“That is a function of the fact that some of these institutions have become too large,” Holder told lawmakers. “It has an inhibiting impact on our ability to bring resolutions that I think would be more appropriate.”
U.S. lawmakers, including Massachusetts Senator Elizabeth Warren, a Democrat, have raised concerns that the largest institutions haven’t been held accountable for their actions that played a role in the worst financial crisis since the Great Depression.
While Holder didn’t single out any specific institutions, he said bank size was something Congress would “need to consider.”

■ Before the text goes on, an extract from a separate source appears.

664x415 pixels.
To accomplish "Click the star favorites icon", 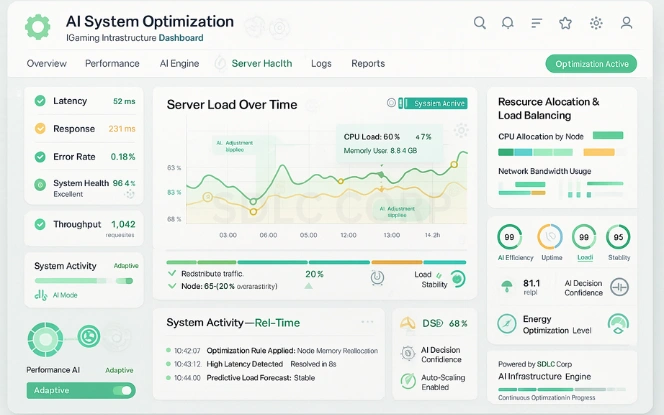I will coord(566,23).
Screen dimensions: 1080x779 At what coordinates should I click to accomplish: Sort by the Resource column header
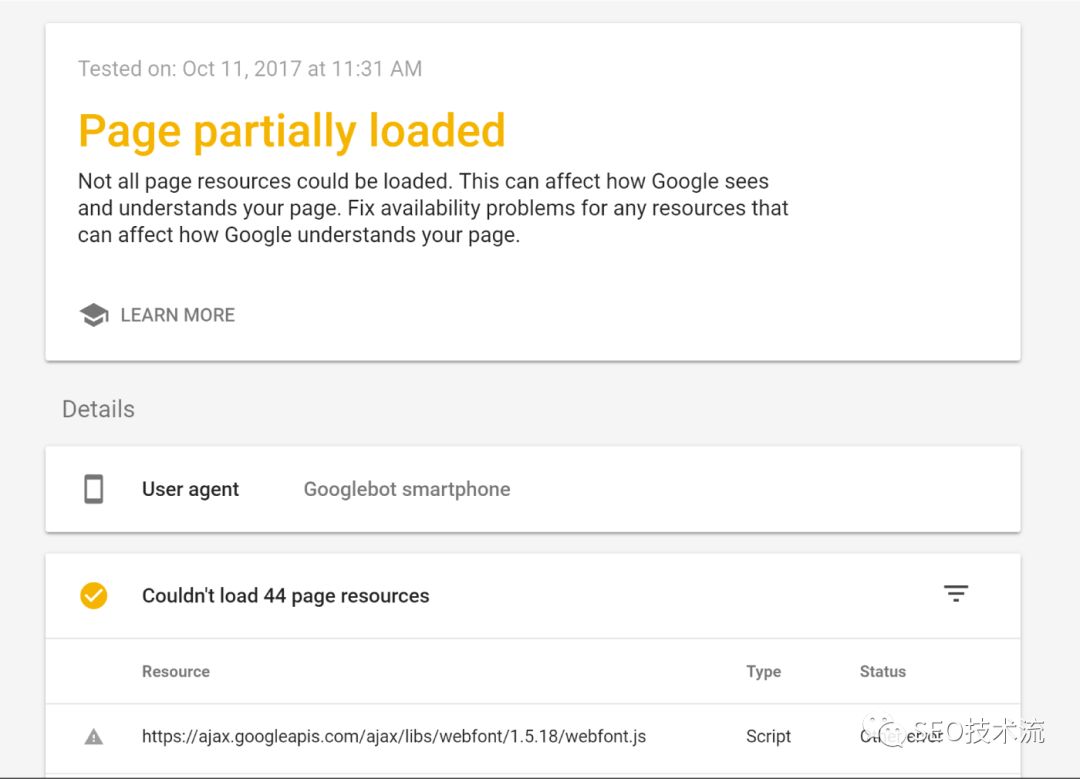[x=176, y=672]
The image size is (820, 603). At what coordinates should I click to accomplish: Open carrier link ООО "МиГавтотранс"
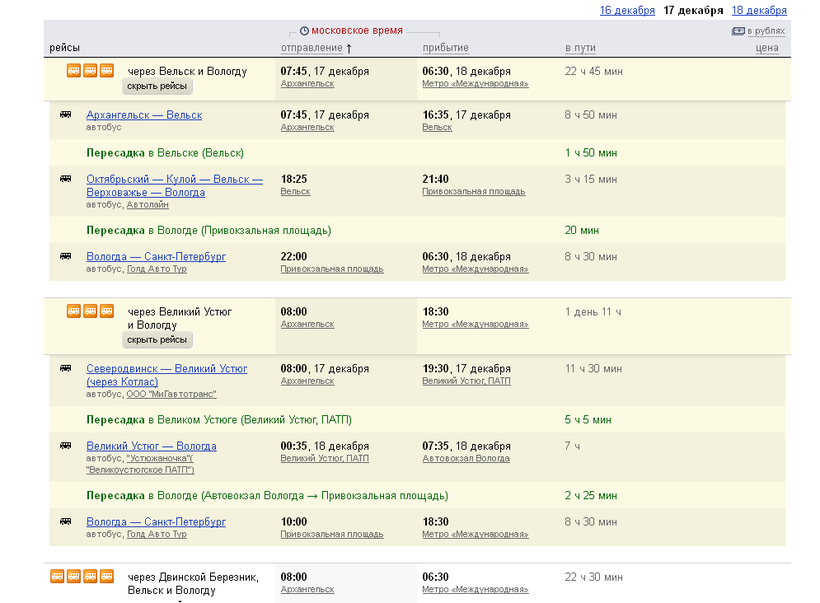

Holder’s comments on bank size “add a new twist to this debate” about whether action should be taken to downsize the largest financial institutions, Brian Gardner, senior vice president for Washington research at Keefe, Bruyette & Woods Inc., said in a note clients today.
“This will further stoke the debate over breaking up the large banks and will generate negative headlines for the largest US banks,” Gardner wrote.
Holder’s remarks came in response to questions from Senator Charles Grassley, an Iowa Republican who has criticized the Justice Department’s lack of prosecutions against banks.
Grassley and Senator Sherrod Brown, an Ohio Democrat, sent the Justice Department a letter on Jan. 29 asking whether the federal government avoids prosecuting banks that they described as “too big to jail.” The two senators specifically cited the $1.9 billion settlement between the government and HSBC Holdings Plc. to resolve allegations that included money laundering for criminal organizations.